Goal of the exercise: Print the data that follows exactly as it stands, from its first line through the line containing "Estimation immobilière Avenue du Maréchal", and stop there.

Segment Start: Supplied data

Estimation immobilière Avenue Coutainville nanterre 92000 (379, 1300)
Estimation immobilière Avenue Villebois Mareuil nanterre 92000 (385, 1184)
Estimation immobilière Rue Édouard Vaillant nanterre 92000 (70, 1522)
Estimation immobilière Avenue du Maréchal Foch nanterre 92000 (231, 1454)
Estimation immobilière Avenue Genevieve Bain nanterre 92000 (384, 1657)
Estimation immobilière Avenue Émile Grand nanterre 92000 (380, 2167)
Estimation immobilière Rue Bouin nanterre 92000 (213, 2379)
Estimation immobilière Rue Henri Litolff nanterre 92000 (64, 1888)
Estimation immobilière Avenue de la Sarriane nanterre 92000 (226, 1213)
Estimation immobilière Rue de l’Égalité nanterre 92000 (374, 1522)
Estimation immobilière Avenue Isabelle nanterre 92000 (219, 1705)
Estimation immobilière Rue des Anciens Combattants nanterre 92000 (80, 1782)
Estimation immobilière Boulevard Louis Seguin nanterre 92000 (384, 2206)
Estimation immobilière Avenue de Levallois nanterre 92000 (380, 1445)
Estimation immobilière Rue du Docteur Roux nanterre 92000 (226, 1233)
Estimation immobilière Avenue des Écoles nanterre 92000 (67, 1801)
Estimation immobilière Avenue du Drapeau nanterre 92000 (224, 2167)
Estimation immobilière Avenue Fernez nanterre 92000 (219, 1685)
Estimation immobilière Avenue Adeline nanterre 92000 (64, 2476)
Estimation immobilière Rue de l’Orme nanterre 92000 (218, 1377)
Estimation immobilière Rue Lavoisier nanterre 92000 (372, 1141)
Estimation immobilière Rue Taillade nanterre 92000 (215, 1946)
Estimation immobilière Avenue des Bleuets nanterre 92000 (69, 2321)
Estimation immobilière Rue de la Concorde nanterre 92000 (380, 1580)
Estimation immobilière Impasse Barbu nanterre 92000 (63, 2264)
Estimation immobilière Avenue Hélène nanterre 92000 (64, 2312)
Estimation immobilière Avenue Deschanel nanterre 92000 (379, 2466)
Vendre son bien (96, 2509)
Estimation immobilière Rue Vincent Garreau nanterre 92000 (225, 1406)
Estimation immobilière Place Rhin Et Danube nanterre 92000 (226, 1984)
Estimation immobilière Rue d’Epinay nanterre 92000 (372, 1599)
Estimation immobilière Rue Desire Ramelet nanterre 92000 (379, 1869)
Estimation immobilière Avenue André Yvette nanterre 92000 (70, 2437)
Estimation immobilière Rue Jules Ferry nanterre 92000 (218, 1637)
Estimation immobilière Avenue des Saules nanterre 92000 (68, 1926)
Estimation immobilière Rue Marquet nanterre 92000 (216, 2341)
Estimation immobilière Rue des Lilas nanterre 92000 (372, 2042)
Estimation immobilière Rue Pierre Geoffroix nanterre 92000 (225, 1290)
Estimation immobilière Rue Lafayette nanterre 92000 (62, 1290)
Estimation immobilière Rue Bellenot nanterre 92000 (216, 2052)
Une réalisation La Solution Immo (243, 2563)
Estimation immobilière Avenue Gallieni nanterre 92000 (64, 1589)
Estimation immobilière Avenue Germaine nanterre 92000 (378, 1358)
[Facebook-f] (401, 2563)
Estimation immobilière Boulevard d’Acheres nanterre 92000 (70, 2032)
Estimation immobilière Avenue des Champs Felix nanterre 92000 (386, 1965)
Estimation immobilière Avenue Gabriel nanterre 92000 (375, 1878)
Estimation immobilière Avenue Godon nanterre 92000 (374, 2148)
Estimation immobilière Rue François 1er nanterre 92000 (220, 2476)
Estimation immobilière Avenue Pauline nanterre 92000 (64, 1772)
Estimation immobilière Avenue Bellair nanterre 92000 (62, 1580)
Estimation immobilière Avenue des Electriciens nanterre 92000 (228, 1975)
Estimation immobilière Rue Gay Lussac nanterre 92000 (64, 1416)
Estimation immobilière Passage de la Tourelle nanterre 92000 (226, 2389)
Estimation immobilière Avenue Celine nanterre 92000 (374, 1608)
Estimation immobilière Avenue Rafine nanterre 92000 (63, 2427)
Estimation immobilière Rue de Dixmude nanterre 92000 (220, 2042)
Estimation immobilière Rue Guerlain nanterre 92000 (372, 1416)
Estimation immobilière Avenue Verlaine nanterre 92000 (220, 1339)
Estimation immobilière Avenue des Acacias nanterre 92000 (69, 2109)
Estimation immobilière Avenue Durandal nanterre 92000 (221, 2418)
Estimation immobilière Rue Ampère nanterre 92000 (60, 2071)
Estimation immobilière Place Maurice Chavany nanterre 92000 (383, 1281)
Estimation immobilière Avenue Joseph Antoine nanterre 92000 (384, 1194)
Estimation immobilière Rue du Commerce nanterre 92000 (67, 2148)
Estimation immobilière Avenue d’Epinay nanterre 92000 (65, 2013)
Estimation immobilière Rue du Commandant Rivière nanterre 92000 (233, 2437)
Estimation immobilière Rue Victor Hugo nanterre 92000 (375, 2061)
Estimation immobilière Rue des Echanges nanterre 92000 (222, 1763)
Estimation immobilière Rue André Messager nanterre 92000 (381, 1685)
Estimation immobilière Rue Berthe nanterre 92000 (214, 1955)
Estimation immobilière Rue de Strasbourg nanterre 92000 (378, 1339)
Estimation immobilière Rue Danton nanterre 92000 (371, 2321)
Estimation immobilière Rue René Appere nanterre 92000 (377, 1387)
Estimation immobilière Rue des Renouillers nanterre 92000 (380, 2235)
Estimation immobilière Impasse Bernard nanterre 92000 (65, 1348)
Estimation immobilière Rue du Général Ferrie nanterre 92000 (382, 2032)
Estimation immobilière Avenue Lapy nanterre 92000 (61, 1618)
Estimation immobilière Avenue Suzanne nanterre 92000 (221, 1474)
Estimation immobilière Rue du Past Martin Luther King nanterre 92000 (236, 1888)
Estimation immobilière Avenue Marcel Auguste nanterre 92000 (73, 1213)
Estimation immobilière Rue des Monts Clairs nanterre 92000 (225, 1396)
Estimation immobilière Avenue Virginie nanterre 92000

Segment End: Supplied data

Output for this exercise:
Estimation immobilière Avenue Coutainville nanterre 92000 (379, 1300)
Estimation immobilière Avenue Villebois Mareuil nanterre 92000 (385, 1184)
Estimation immobilière Rue Édouard Vaillant nanterre 92000 (70, 1522)
Estimation immobilière Avenue du Maréchal Foch nanterre 92000 (231, 1454)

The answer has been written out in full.